▶ _What is needed_
Every record should be copied exactly, and the images omitted.
─── Information given ───
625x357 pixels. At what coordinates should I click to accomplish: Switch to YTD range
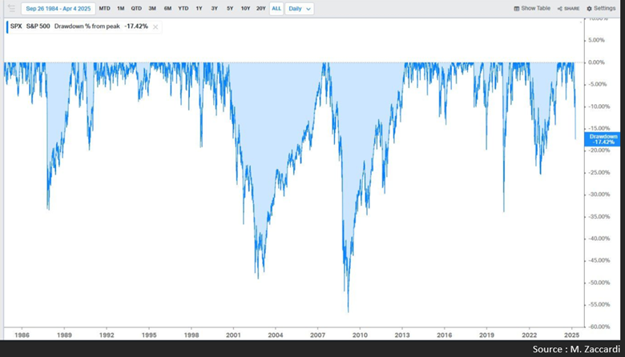(x=183, y=9)
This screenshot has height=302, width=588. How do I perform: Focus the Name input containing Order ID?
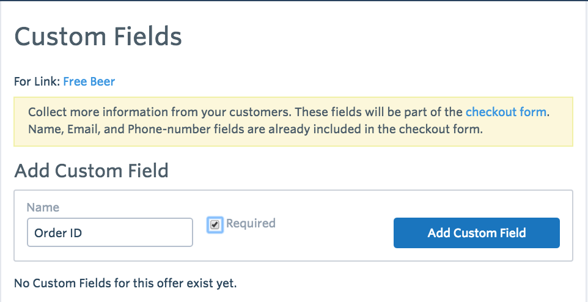[x=110, y=233]
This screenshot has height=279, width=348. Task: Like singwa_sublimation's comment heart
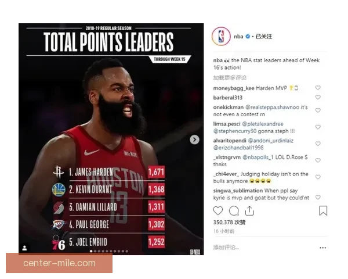[318, 197]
───
▶ _Response to the exercise_
625x357 pixels. At what coordinates should I click to accomplish: Switch to YTD range
(x=183, y=9)
This screenshot has height=302, width=588. How do I perform: Focus the Name input containing Order ID?
[x=110, y=233]
This screenshot has height=279, width=348. Task: Like singwa_sublimation's comment heart
[318, 197]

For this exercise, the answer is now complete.